The government is self serving, so are TV broadcasters, who have reacted only selectively to the recasting of the uplinking /downlinking guidelines. Between the excesses of both, the quality of news and information suffers,
says SEVANTI NINAN. Pix: the I and B minister
The media and the government are both inclined to be serial offenders where the quality of India’s public sphere is concerned. The government has a really poor record as a custodian of the country’s airwaves. It ignored the 1995 Supreme Court ruling that the airwaves belong to the people and therefore debars news on FM radio, and does not set up a public authority to regulate the airwaves. It is singularly responsible for the sham autonomy of its public service broadcaster. How many countries with a long history of independent democracy have such a poor record of public service broadcasting?

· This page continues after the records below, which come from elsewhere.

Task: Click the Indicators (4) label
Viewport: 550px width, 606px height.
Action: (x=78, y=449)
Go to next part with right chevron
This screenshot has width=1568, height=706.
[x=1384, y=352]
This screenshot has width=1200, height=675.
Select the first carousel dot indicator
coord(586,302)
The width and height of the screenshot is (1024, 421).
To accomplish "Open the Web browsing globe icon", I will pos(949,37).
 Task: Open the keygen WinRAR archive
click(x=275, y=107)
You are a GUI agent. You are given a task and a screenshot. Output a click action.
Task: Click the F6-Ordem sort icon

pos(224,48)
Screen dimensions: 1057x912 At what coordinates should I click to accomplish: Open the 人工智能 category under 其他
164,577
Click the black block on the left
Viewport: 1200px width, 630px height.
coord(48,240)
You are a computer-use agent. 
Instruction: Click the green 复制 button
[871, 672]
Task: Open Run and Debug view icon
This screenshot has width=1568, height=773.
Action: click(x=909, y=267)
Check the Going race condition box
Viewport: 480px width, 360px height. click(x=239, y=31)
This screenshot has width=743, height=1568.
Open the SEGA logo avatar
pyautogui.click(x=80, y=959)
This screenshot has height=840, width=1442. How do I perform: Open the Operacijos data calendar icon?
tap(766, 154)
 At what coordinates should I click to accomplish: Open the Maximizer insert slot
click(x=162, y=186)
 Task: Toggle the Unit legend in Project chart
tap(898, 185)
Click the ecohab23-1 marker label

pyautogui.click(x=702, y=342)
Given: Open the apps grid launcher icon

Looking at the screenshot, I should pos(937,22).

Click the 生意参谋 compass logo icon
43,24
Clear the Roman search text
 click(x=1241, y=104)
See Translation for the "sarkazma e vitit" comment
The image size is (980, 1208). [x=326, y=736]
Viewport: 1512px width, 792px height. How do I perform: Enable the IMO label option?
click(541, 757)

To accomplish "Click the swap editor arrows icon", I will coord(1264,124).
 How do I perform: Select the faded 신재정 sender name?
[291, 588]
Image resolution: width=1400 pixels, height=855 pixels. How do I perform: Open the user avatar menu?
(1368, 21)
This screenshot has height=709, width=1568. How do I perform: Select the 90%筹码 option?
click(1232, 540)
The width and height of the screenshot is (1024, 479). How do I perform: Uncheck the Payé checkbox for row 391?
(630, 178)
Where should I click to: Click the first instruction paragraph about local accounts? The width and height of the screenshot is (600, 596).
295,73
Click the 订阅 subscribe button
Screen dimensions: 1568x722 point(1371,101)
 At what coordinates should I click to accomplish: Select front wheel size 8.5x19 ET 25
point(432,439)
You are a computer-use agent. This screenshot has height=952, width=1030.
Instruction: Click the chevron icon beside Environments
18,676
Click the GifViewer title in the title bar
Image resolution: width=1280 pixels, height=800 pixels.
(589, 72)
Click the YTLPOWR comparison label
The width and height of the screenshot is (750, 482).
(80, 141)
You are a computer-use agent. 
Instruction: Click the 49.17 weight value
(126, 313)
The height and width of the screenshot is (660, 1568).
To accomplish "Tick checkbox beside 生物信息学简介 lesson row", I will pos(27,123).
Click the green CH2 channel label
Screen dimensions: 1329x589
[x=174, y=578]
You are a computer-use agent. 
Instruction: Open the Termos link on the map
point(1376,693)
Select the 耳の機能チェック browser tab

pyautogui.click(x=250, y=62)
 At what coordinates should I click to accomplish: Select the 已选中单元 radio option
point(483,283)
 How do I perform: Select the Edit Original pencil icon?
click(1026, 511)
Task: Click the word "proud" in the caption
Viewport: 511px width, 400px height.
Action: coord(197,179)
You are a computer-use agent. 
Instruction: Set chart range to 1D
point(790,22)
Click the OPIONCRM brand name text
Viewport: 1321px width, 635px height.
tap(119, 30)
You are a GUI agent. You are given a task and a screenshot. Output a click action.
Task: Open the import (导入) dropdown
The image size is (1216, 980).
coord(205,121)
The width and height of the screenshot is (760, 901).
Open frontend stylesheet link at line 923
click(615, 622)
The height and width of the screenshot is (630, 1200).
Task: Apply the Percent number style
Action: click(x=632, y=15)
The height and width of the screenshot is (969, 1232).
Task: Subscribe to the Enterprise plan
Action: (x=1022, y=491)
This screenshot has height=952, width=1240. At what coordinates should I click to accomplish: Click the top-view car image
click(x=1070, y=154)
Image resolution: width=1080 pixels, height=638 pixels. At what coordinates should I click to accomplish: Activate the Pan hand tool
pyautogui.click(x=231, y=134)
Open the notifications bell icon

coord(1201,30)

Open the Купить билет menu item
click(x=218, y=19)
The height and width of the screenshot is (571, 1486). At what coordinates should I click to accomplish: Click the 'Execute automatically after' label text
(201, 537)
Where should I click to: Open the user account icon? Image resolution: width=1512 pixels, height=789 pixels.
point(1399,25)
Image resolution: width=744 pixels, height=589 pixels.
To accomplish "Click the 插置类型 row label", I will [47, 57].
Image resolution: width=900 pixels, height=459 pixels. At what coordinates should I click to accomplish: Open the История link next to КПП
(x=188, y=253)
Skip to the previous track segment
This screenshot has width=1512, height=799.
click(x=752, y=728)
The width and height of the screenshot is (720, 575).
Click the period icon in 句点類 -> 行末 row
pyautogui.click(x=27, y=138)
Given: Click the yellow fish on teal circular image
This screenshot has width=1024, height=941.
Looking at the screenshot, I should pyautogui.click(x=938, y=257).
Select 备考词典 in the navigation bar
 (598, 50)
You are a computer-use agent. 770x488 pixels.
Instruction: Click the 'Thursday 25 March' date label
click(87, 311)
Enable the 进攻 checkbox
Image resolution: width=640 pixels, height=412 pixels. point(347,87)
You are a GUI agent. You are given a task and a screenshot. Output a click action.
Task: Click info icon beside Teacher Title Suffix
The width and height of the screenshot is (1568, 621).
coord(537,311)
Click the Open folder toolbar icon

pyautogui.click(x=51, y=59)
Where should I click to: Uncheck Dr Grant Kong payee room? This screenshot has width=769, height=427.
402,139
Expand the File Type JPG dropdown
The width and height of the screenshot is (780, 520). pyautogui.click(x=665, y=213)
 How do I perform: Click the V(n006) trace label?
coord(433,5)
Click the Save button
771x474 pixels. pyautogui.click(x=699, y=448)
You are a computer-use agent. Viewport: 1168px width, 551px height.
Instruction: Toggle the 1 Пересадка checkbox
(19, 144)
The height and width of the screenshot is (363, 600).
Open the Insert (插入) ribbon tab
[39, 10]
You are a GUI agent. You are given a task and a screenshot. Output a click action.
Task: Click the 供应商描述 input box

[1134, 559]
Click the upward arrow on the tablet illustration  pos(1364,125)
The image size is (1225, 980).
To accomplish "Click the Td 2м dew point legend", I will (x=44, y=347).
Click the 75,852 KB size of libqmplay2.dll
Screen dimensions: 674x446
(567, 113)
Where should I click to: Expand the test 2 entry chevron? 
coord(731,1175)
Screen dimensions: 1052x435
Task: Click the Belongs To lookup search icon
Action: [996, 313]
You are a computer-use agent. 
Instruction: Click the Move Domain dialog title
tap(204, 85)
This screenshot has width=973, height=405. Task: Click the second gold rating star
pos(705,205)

The latest additions to this dismal record are twofold: one, a move to bring an ordinance that makes it easier to remove the chief executive of Prasar Bharati. Two, a recasting of the Uplinking/Downlinking policy which governs TV channels to make amendments which allow the government to decide who can get a licence and who can continue to telecast. Again, there should have been an independent regulator for this. The dependence on the Telecom Regulatory Authority of India to handle broadcasting on the side, is convenient for the GOI but does nothing positive for broadcasting.
Then we come to the media’s record in providing what passes for news and entertainment. The new policy announcement puts the number of private satellite TV channels in the country at 745, 366 TV channels in the category of 'News and Current Affairs' and 379 in the category of 'Non-News and Current Affairs'.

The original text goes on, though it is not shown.